Collage by Edward Kanarecki.
Don’t forget to follow Design & Culture by Ed on Instagram!

NET-A-PORTER Limited

Independence. Eckhaus Latta AW22

It’s another anniversary this New York Fashion Week: Eckhaus Latta celebrates its first 10 years. It’s not that easy to define this brand in one word – it’s raw and elusive, sexy and gender-fluid, over-sized, and then all of the sudden super clingy and sensual, spontaneous, kind of minimal, but not really noting all the arty handwork the brand loves to add to their collections. When Mike Eckhaus and Zoe Latta arrived in New York in 2012, their label was immediately deemed “crafty” and “indie”. After a decade in business (the irony: many people still consider the brand as “emerging”), Eckhaus Latta is one of New York’s strongest standing independent labels, with two brick-and-mortar stores, an e-commerce business, and admirers from all over the world. Its anniversary show at the former Essex Market affirmed that after a decade of independence, Mike Eckhaus and Zoe Latta are still charting their own course in fashion. The autumn-winter 2022 show was filled with Eckhaus Latta signatures. Sheer, glittery knits were slashed open at the back; minidresses were cut on a square edge; and tailoring was slit to reveal a spine, a thigh, or a breast. Worn by the brand’s friends and collaborators, including David Moses, Hari Nef, Maryam Nassir Zadeh, Thistle Brown, and Paloma Elsesser, the collection was a summation of everything Eckhaus Latta has built. It was cool, unfussy ready-to-wear with undertones of kink, craft, and community. It still is all these things, without ever labeling itself. “We didn’t want to be nostalgic or retrospective,” said Eckhaus postshow. “But we did want to bring back the things that we loved from our early collections, the handwork especially,” added Latta. The chain-mail pieces that closed the show, graphically sliced up to be equal parts erotic and acerbic, were handmade in the brand’s atelier. It was well balanced with the label’s more affordable garments. May Eckhaus Latta’s next 10 years be about furthering the bond between its tender handwork and commercial hits.
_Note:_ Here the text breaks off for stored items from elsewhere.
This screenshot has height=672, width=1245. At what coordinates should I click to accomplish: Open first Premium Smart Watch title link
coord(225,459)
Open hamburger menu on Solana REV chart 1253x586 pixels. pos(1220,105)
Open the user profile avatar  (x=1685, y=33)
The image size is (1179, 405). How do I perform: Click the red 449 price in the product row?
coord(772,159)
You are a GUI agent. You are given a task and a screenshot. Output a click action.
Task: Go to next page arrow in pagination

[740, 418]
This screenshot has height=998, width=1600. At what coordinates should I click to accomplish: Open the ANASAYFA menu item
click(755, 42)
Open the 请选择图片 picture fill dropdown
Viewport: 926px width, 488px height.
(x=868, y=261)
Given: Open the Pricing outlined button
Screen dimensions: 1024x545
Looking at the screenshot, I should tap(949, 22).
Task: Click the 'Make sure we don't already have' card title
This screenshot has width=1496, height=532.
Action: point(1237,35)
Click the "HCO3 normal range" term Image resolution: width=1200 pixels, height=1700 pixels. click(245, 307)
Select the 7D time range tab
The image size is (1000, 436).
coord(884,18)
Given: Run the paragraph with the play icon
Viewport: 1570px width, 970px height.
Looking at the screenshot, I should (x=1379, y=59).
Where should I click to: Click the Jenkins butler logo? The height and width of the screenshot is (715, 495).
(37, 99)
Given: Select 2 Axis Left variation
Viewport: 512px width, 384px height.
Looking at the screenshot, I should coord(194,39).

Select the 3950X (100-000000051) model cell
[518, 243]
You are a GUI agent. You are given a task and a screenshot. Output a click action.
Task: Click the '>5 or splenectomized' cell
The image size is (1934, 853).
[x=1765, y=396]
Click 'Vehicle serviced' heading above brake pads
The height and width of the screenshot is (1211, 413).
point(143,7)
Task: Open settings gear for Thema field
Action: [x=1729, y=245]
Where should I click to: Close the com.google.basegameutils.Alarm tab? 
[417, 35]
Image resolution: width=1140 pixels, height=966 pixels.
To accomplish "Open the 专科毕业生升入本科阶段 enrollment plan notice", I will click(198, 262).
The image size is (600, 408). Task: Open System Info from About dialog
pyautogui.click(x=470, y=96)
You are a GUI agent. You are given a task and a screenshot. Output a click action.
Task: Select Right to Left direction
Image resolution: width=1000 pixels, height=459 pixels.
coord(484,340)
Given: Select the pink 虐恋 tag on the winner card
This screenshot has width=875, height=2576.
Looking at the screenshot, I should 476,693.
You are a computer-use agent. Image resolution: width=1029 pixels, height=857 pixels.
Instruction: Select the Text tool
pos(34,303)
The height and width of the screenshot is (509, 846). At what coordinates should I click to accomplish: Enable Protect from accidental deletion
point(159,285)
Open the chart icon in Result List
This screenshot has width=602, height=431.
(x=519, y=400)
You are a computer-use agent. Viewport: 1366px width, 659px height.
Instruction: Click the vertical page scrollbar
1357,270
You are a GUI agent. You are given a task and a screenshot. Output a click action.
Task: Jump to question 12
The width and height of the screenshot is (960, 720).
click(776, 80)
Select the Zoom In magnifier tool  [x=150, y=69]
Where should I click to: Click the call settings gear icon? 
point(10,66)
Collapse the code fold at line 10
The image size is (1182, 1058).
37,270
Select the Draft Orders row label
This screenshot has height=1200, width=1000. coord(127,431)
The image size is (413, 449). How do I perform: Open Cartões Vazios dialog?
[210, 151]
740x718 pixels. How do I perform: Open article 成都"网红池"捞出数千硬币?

Collage by Edward Kanarecki.

Feel Free. Eckhaus Latta SS22

What Eckhaus Latta sent out this season was one of their most concise and quintessential collections ever. “It’s about feeling more free,” said Mike Eckhaus and Zoe Latta. “Really feeling yourself, coming out of the past year-and-a-half and wanting to feel sexy and confident and free.” Garments were filmy, thin dust-colored layers of nylon layered together, ivory cotton dresses and bodysuits with oval cutouts and hundreds of snaps, and airy shirts in lime and faux leather jackets in cinnamon left open. Pieces were named after transient, erotic words: vapor turtleneck, undone jumpsuit, wisp dress. The torsos were out, the nipples were out, and in a statement of intent: models wore black thongs instead of the industry-standard beige. This collection felt like a Helmut Lang tribute, even if this wasn’t the intention. Back to the designers – both Latta and Eckhaus had a reckoning with their own bodies this past year; she became a first-time mother, he had a breakup and then the requisite hot boy summer. “We’re going through different things, but we both have a desire to just be fucking real,” said Latta.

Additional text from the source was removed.